# Source records start
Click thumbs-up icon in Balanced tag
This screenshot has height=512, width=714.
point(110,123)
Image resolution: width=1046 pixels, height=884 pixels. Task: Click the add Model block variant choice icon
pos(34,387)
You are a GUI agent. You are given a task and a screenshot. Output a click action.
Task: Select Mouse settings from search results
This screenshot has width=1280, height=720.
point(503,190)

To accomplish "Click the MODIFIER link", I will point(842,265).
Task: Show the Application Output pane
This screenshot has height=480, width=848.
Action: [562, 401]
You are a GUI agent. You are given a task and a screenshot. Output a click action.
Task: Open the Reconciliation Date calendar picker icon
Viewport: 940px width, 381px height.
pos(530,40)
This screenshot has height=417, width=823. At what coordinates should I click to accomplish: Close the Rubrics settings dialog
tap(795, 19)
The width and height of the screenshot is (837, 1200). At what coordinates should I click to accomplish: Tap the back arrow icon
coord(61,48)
# Source records end
Quote every item above word for word, with nothing added or left out.

Click thumbs-up icon in Balanced tag
This screenshot has height=512, width=714.
point(110,123)
Image resolution: width=1046 pixels, height=884 pixels. Task: Click the add Model block variant choice icon
pos(34,387)
You are a GUI agent. You are given a task and a screenshot. Output a click action.
Task: Select Mouse settings from search results
This screenshot has width=1280, height=720.
point(503,190)

To accomplish "Click the MODIFIER link", I will point(842,265).
Task: Show the Application Output pane
This screenshot has height=480, width=848.
Action: [562, 401]
You are a GUI agent. You are given a task and a screenshot. Output a click action.
Task: Open the Reconciliation Date calendar picker icon
Viewport: 940px width, 381px height.
pos(530,40)
This screenshot has height=417, width=823. At what coordinates should I click to accomplish: Close the Rubrics settings dialog
tap(795, 19)
The width and height of the screenshot is (837, 1200). At what coordinates should I click to accomplish: Tap the back arrow icon
coord(61,48)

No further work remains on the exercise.